■ **Your assignment**: All lines from the one containing "Task: Expand the EXPLORER section header" through the final line of the records below should be reproduced exactly, with the pictures left out.
______
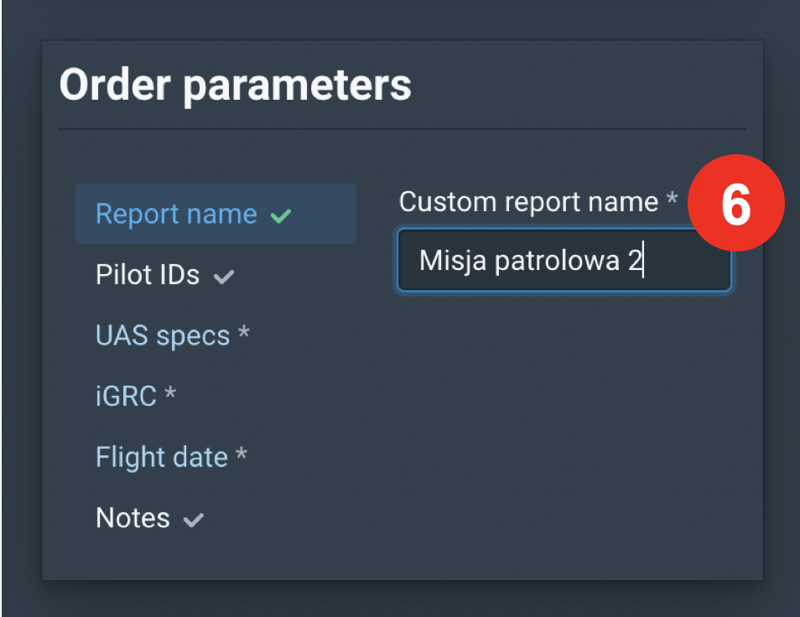
Task: Click the Order parameters heading
Action: 235,85
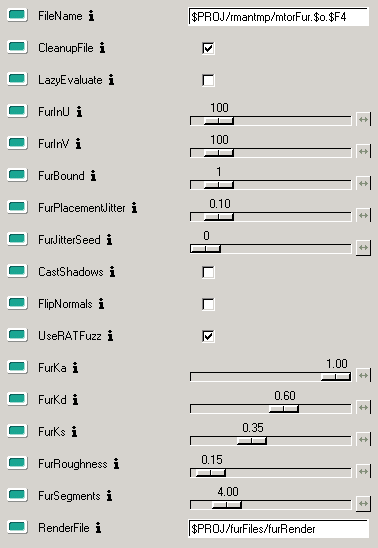Viewport: 378px width, 548px height.
Task: Click range expand arrows for FurJitterSeed slider
Action: [364, 247]
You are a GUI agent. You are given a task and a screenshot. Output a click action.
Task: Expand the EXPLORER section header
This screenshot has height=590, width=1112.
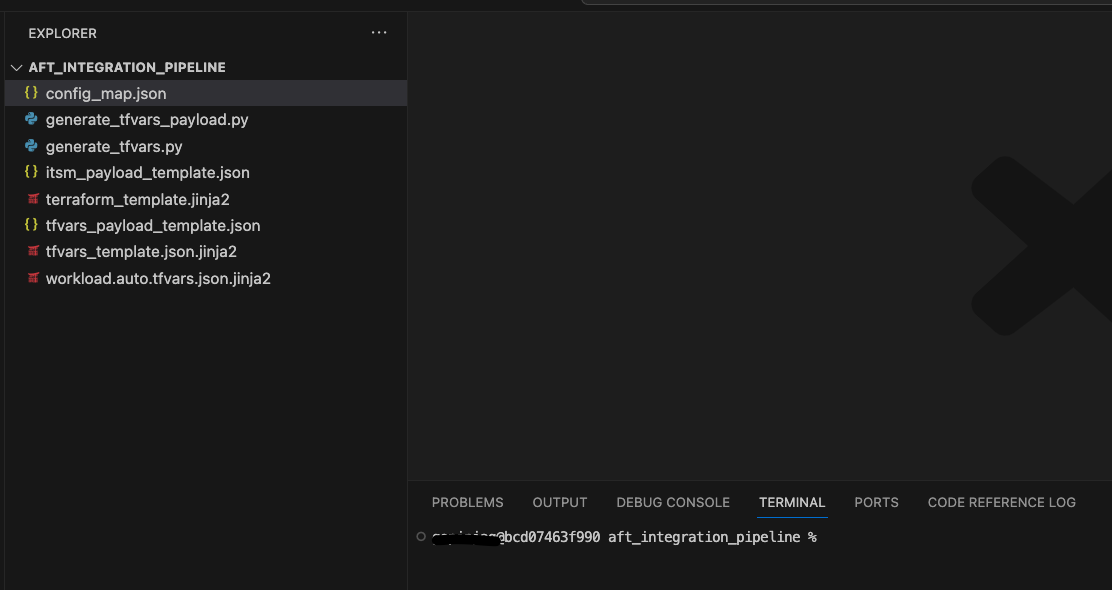point(62,33)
______
■ **Reply to the exercise**:
Task: Expand the EXPLORER section header
This screenshot has height=590, width=1112.
point(62,33)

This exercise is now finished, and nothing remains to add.